■ **TASK TO CARRY OUT**
Nothing but an exact copy is asked for: the lines in the material below from the one with "Image resolution: width=1568" through the one with "The height and width of the screenshot is (819, 1456).", pictures excluded.

■ **THE DATA**
::::
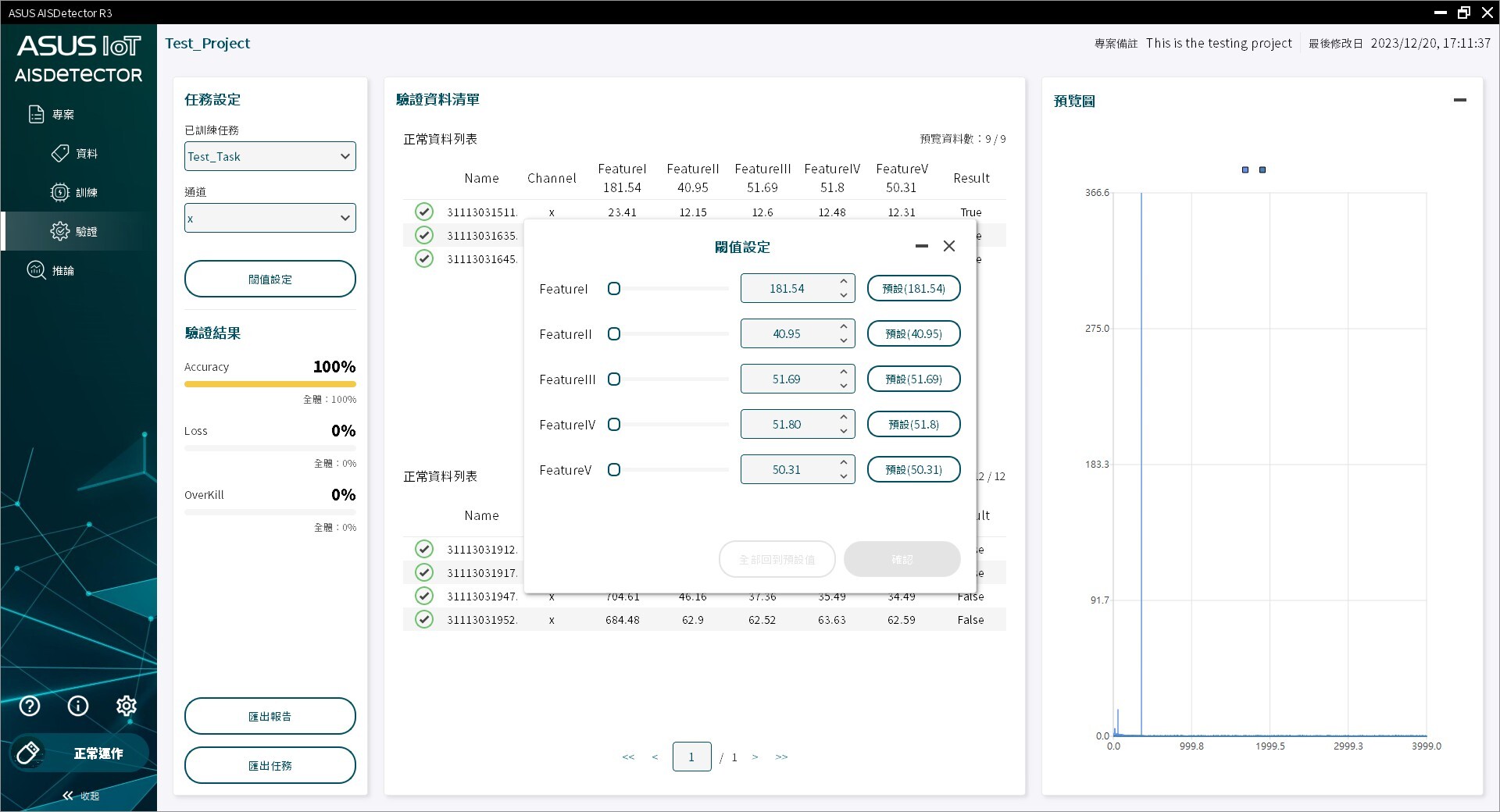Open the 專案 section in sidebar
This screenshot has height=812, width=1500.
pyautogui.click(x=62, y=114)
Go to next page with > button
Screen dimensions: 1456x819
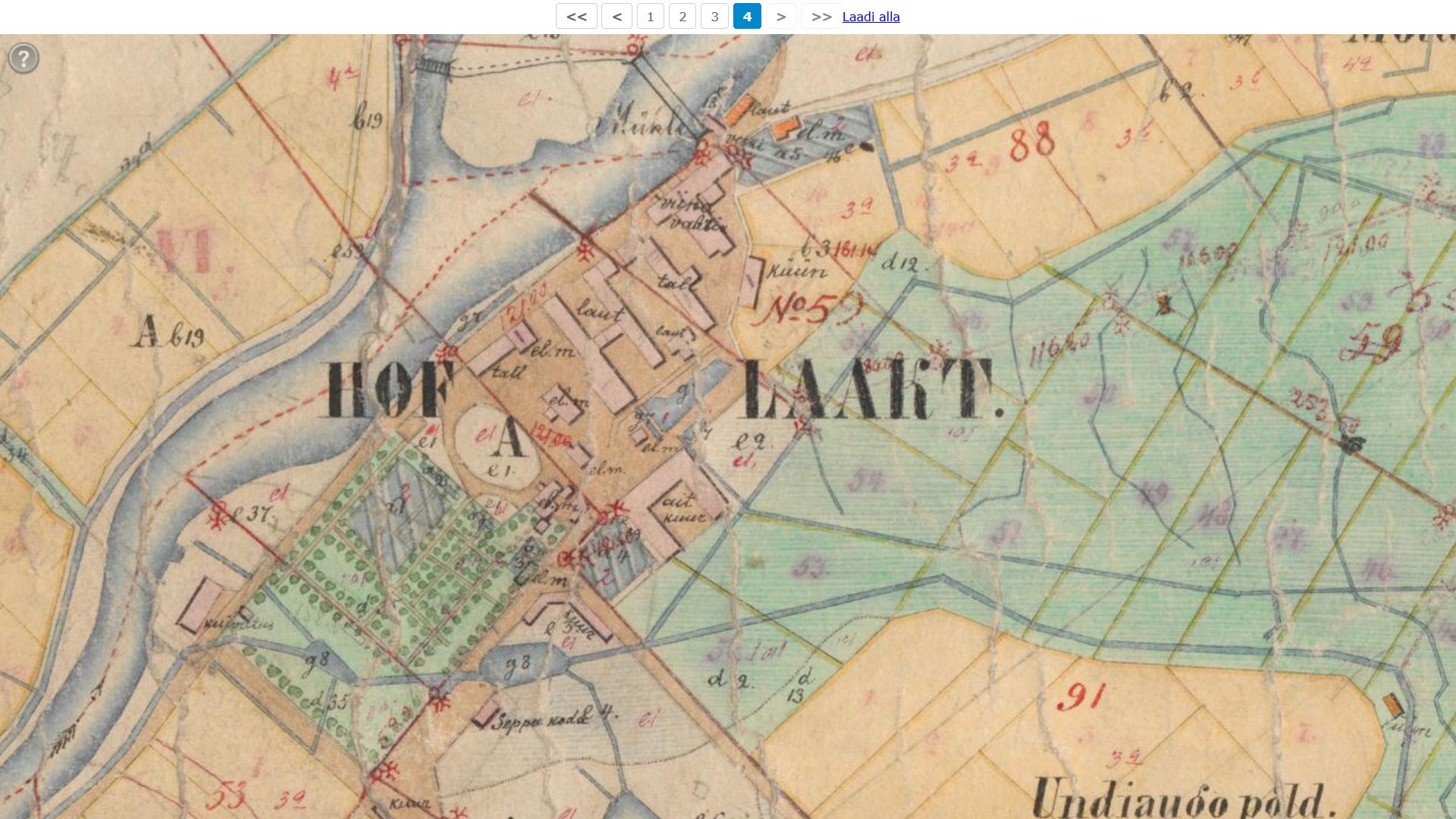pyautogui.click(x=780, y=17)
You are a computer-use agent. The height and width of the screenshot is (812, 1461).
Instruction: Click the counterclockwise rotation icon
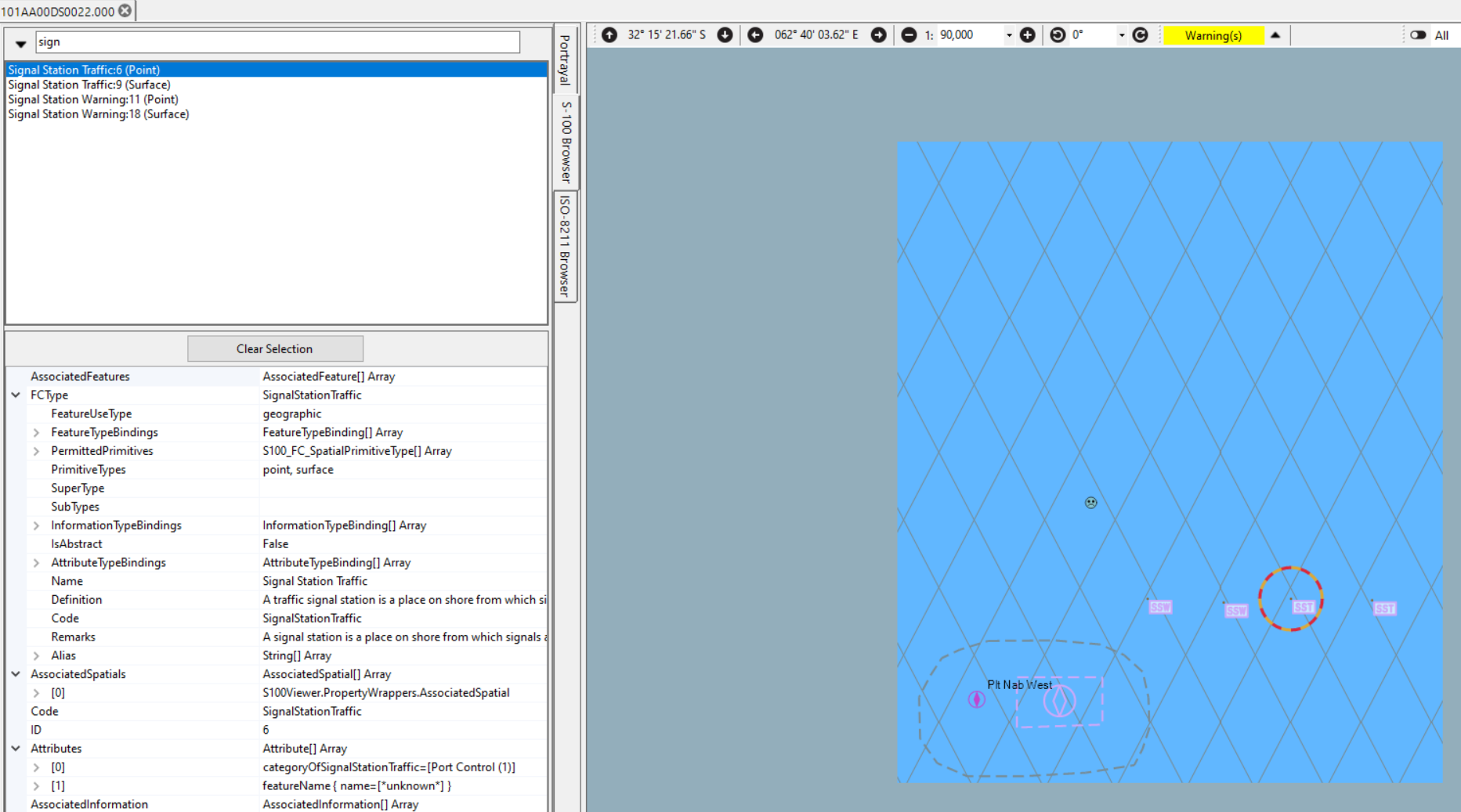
::::
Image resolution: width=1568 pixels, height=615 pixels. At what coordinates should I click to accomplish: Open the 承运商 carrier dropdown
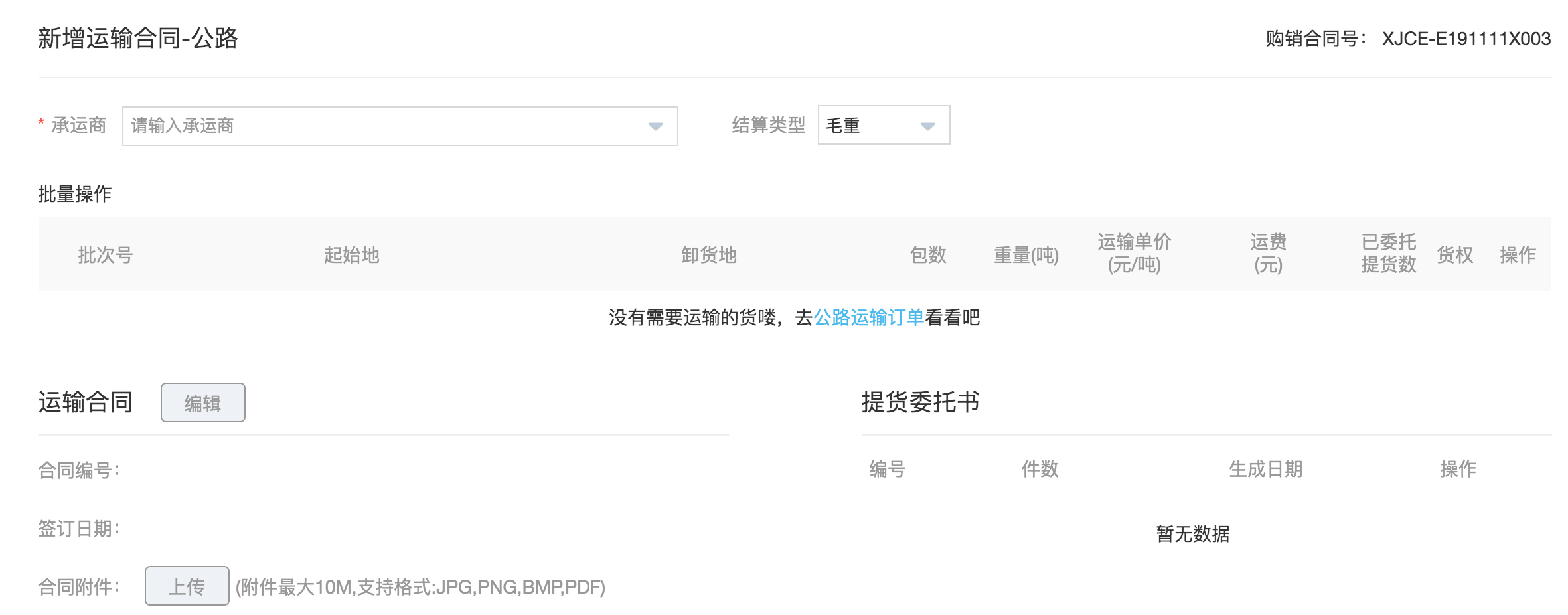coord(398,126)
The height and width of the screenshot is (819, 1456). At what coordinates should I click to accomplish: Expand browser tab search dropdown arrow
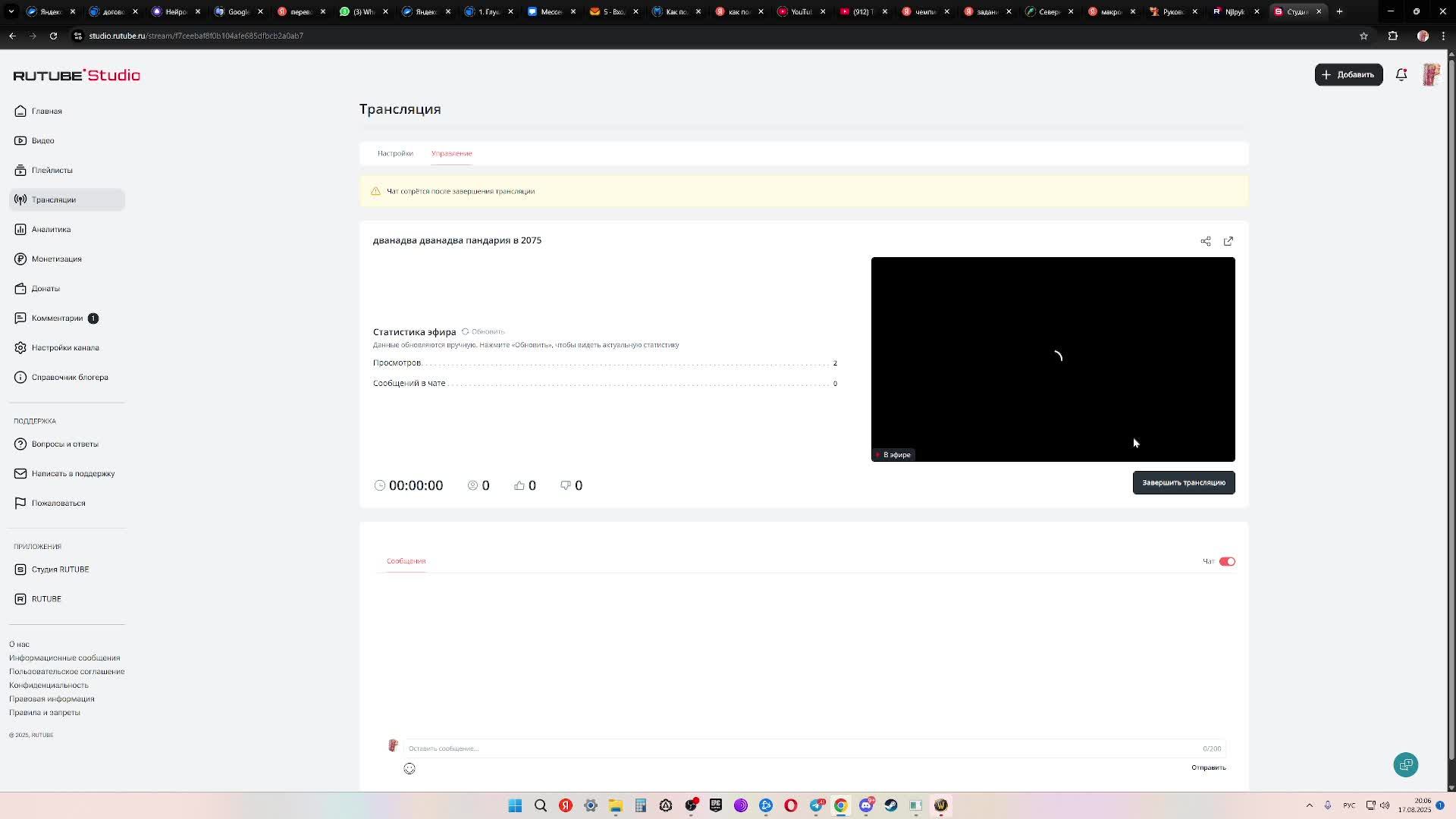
::::
■ **SOLUTION**
Image resolution: width=1568 pixels, height=615 pixels. At what coordinates should I click to accomplish: Open the 承运商 carrier dropdown
coord(398,126)
The height and width of the screenshot is (819, 1456). At what coordinates should I click to accomplish: Expand browser tab search dropdown arrow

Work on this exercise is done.